Work required: Every single entry must be restated word for word.

Start of Exercise input

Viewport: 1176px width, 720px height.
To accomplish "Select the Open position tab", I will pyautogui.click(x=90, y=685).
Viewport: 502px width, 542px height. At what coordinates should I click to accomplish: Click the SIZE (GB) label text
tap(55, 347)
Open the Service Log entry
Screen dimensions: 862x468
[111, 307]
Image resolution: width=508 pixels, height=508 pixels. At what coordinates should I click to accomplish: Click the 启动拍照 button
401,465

End of Exercise input

Expected answer:
Viewport: 1176px width, 720px height.
To accomplish "Select the Open position tab", I will pyautogui.click(x=90, y=685).
Viewport: 502px width, 542px height. At what coordinates should I click to accomplish: Click the SIZE (GB) label text
tap(55, 347)
Open the Service Log entry
Screen dimensions: 862x468
[111, 307]
Image resolution: width=508 pixels, height=508 pixels. At what coordinates should I click to accomplish: Click the 启动拍照 button
401,465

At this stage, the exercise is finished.